More than AI identified files, what seems to be still more interesting is the by-the-public identified, and later hashed, CSAM files (you can read more about it here). We also need them to be platform specific. We may expect that found-by-the-public CSAM dataset varies, greatly, among different platforms. After all, as long as online platforms keep contributing with different hashes to the CSAM hash databases, they are finding new, different things.
Public is, at the end of the day, who do the error control in those algorithms, pointing out where they fail. And for that reason, they belong (or should belong) to a separate dataset named “failing points”.
It does not mean that a homogeneous algorithm is not possible, but that one must keep a very special track of errors reports, named (as it could be no other) public reports. Translating, those often ignored 1% removed CSAM files no one talks about and that are correction metrics.
· Internal Dataset Decomposition
Point one is, so, that one must keep track of where this material was first found and if Artificial Intelligence (AI) found it or public reports. The reason of that is, translating in more simple words, that if Facebook hosted a material (later found by a hash checks coming from public report) first found by YouTube’s AI policies, Facebook AI system missed a feature that YouTube has already identified.
But industry share, most of the time, common API’s and who knows if not common AI technology.
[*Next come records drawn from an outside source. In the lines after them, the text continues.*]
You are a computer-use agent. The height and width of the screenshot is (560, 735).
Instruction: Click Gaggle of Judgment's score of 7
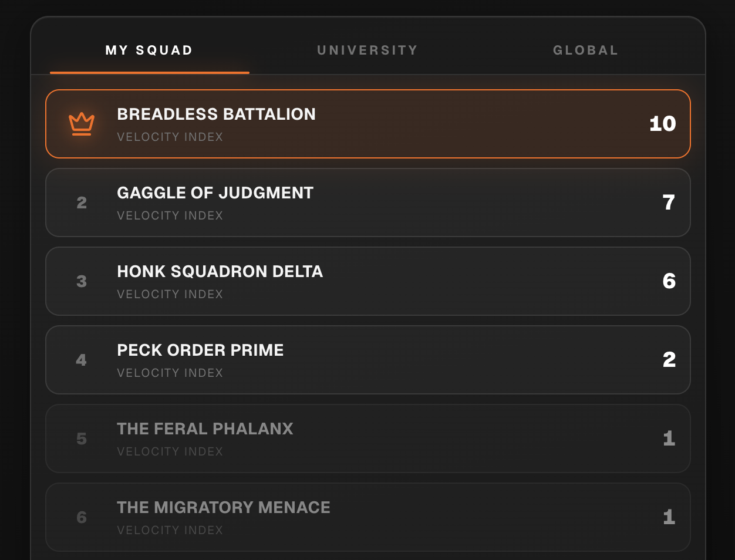tap(669, 203)
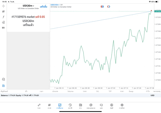Open chart objects shapes tool
Image resolution: width=161 pixels, height=113 pixels.
(x=3, y=22)
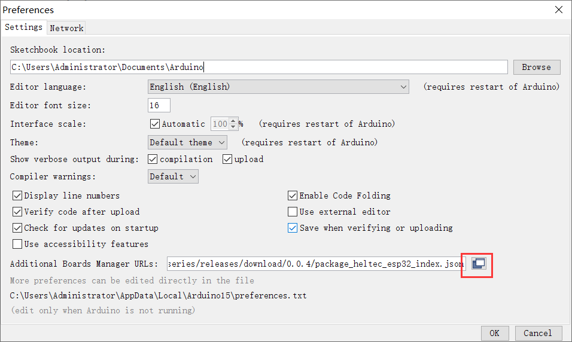Toggle Enable Code Folding checkbox
This screenshot has height=342, width=572.
(x=293, y=196)
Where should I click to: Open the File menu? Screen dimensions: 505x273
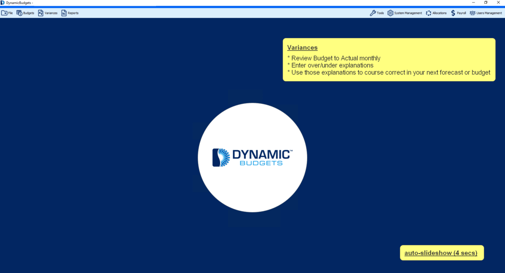[x=11, y=13]
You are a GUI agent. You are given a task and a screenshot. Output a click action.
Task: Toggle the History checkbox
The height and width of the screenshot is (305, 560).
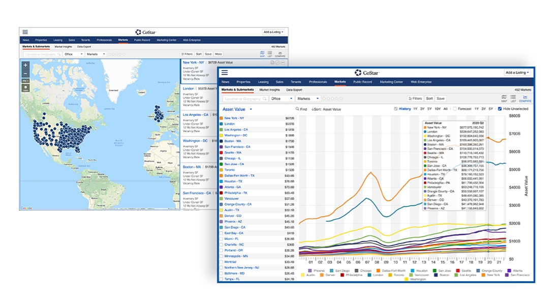pyautogui.click(x=396, y=109)
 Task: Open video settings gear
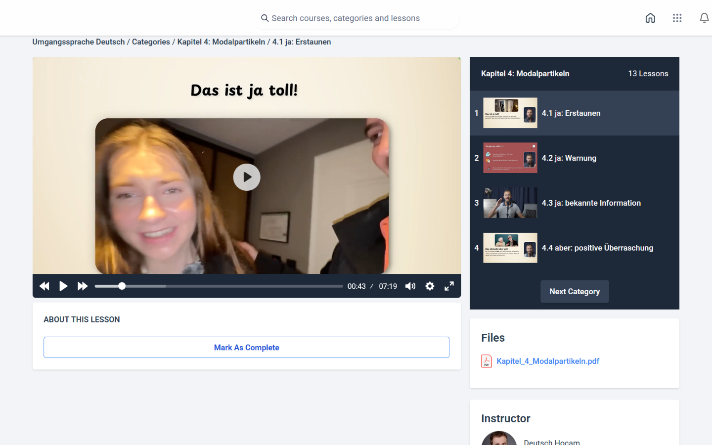tap(430, 286)
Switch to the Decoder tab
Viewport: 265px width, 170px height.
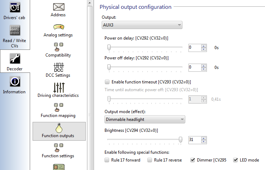(x=15, y=61)
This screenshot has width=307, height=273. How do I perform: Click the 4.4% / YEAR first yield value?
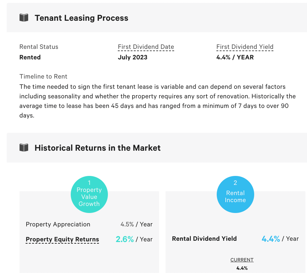(x=235, y=57)
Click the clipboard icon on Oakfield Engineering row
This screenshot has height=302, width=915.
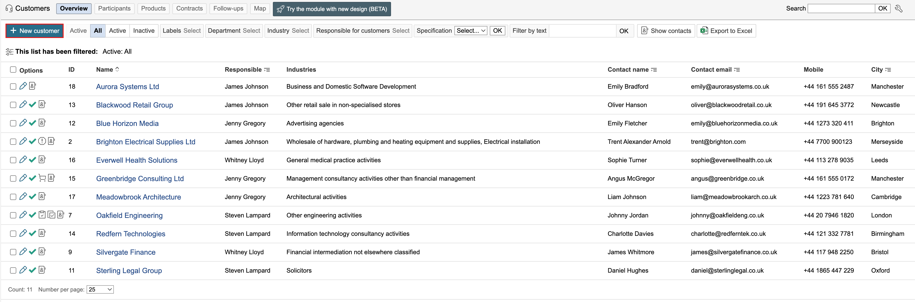[x=42, y=215]
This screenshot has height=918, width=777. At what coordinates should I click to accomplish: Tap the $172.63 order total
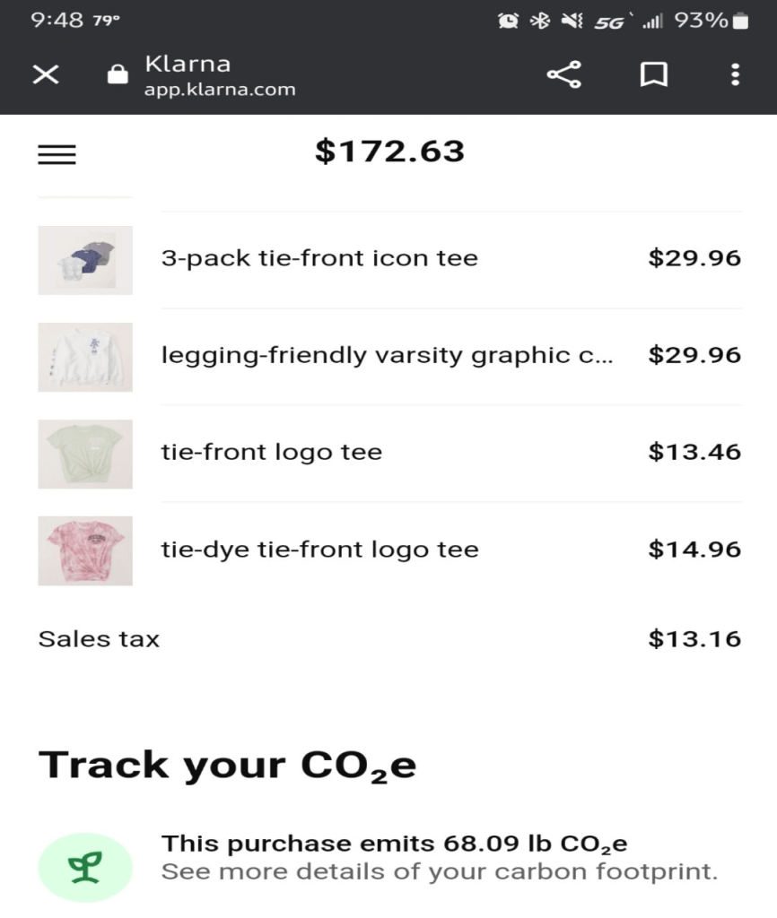389,152
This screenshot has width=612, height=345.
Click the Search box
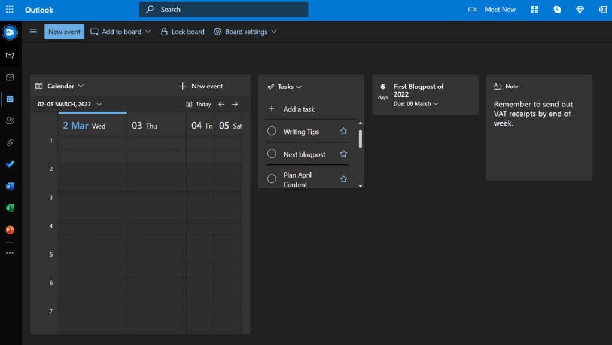224,10
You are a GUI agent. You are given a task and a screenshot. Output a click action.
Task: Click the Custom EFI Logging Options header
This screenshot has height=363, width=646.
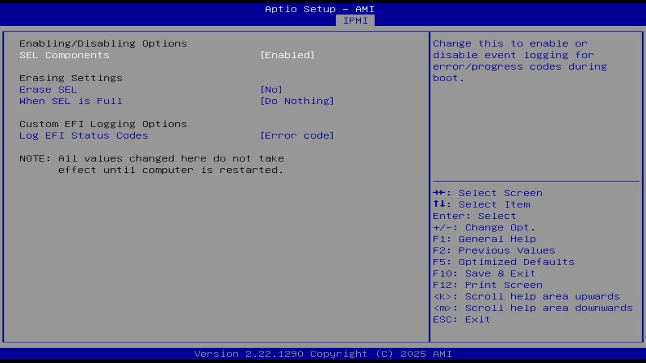[103, 124]
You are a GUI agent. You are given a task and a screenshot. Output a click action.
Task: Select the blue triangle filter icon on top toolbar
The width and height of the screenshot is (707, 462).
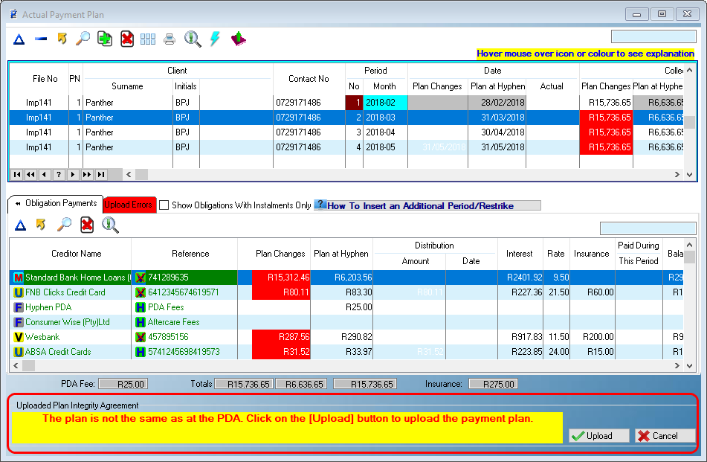[x=18, y=38]
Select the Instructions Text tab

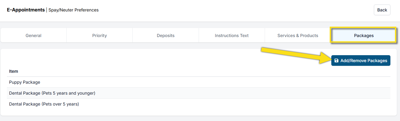(232, 35)
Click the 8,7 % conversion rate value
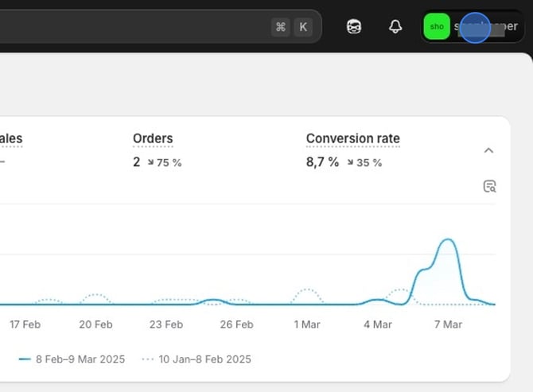Viewport: 533px width, 392px height. tap(322, 162)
True. And you poison blind points here just like you poison a generalizing argument without further comparatives. If everyone is using the same AI algorithm, the conclusions can be only relative. Of course, that, if all one has is hash-policies, platforms with brand-new CSAM material will look like “safer” than their hash-hosters colleagues. When you discover that, numbers lose their original values, as new material keeps being existent….somewhere in a stenography hidden cypher.
· Trends
Maybe, new material has the same characteristic as old, known hashed CSAM material and the previous dataset suffices. Maybe, but, things change accordingly to trends that are obfuscated in giant datasets where they lose, at the end of the day, their immediate intervention power. If, in the last 3 months, a very special CSAM category has been reported to be found and hashed, 3 months of image is still too little in hash dataset history. At the time AI system get to know the trend, the trend is already gone. And here is the importance of observing variation in real time.
Sharing with you some initial methodological research design insights, to see how we guarantee that the conclusion we are looking for is not only unbiased but methodologically not poisoned.
For we to start… Thinking about it! Keep the horizon in sight.